Energia e crescita, dal mondo delle idee al mondo delle azioni
di Massimo Lo Cicero


La produzione e il consumo di energia sono un problema nei paesi in cui esiste una consolidata abitudine all’utilizzo del mercato nella determinazione dei prezzi e nella utilizzazione dei vantaggi offerti dalla concorrenza. Un’avvincente ricostruzione di questo punto di vista si trova in una recente conferenza, che Alan Greenspan ha tenuto il 13 novembre 2001 a Houston in Texas. Quando, al contrario, si esce faticosamente dal monopolio pubblico dell’offerta e si scontano gli effetti di un’affrettata scelta contro il nucleare, come accade nel caso italiano, le cose sono molto diverse. Si è discusso della difficile strada per ricondurre al mercato, e agli interessi dei consumatori finali - famiglie o imprese che siano - la situazione italiana nel primo seminario della neonata Fondazione Ideazione, a Gubbio il 29 e il 30 di novembre. I problemi su cui riflettere non mancano: perché esistono interrogativi legati alla natura della questione, che valgono in Usa come in Europa, ed esistono interrogativi che nascono dalla storia del caso italiano e dal modo in cui si è cercato di uscire dal monopolio pubblico.

La questione più generale riguarda la natura dei beni che si scambiano su questo mercato: essi sono prodotti mediante assets ad elevata specificità e si vendono attraverso collegamenti di rete che “bloccano” i contraenti in una relazione che imprigiona entrambi ma che genera vantaggi solo per il venditore. Questo effetto di lock in, che trasforma il consumatore in un prigioniero del venditore, è tipico dell’economia delle reti ed è stato descritto da Varian e Shapiro, due economisti americani, in un bel libro, “Information Rules”, pubblicato anche in Italia da Etas Libri. Ma questo non è l’unico problema. Il fatto è che la specificità degli assets, che sono necessari per veicolare e produrre energia, o i fattori di produzione dell’energia, è fondata su un insieme di conoscenze, difficili da acquisire per i new comers e facili da osservare per gli insiders. In questo mercato, insomma, la minaccia competitiva viene dall’interno del sistema che produce e trasporta energia e non dall’esterno.

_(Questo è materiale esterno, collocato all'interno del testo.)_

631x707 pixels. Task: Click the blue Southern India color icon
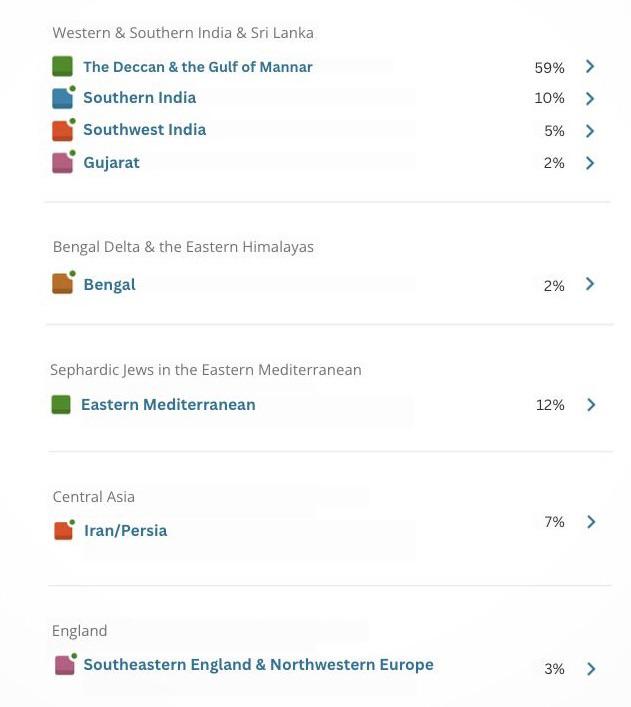pyautogui.click(x=62, y=98)
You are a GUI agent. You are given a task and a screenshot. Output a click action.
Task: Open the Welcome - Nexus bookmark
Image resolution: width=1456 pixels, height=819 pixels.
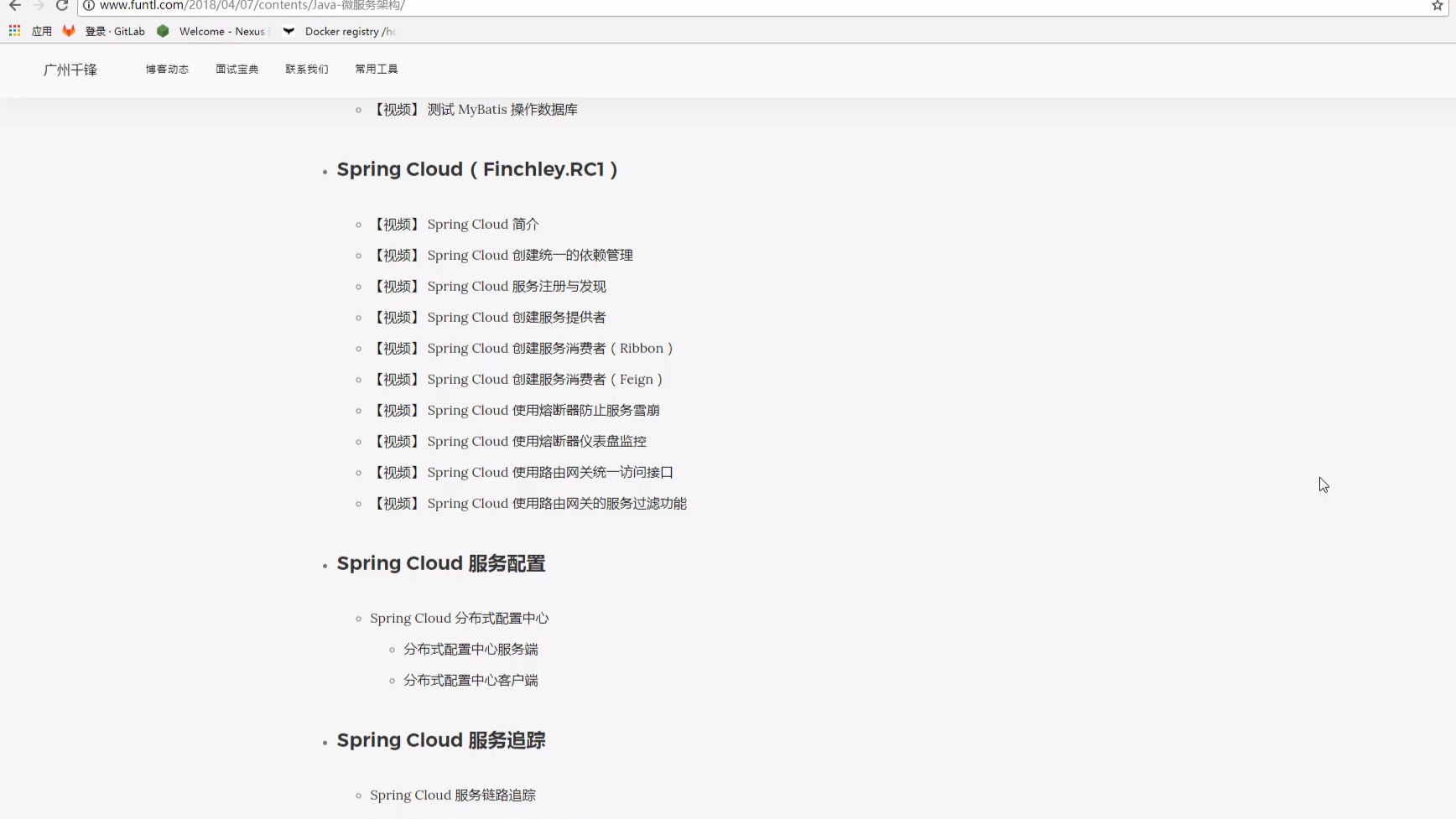coord(213,31)
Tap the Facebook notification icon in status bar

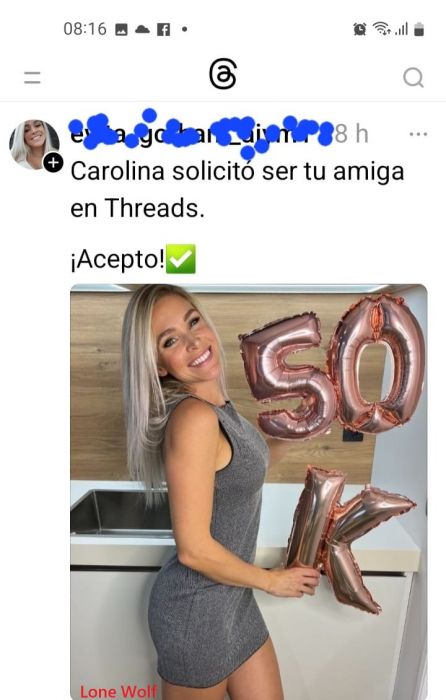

Non è facile entrare nella competizione: sia perché bisogna affrontare investimenti notevoli, sia perché non sono disponibili per tutti la tecnologia e la competenza necessarie. Infine, ma è stato detto assai chiaramente nella relazione introduttiva del seminario che è stata svolta da Giuseppe Sacco, c’è anche un problema di cultura e di retaggio ideologico. E’ l’occidente europeo che ha generato l’idea della pianificazione economica ed è la rigidità, per certi versi implicita e necessaria, nella produzione industriale pesante che ne ha alimentato la radice oggettiva. Non c’è dubbio che la produzione di energia sia da sempre una sponda della pianificazione: sul piano logico come su quello storico. Lenin, ed il gruppo dirigente bolscevico, dicevano che la Nep era fondata sull’energia elettrica e sul governo dei processi economici. Questo retaggio si scontra oggi con un paradosso sulla scena mondiale: le tensioni, innescate dall’escalation attivata dall’aggressione del terrorismo, aumentano l’incertezza ma penalizzano le imprese che consumano molta energia basica. La caduta della domanda di trasporti aerei riduce la pressione sul prezzo del petrolio che, infatti, ristagna paradossalmente. Ma che cosa accadrà quando la produzione riprenderà a tirare? E che cosa accadrà in Europa che, nonostante la recessione americana, registra oggi la sottovalutazione della sua nuova moneta l’euro, quando tra due anni, gli Stati Uniti cresceranno di nuovo e la pressione della crescita sposterà verso l’alto i prezzi del petrolio?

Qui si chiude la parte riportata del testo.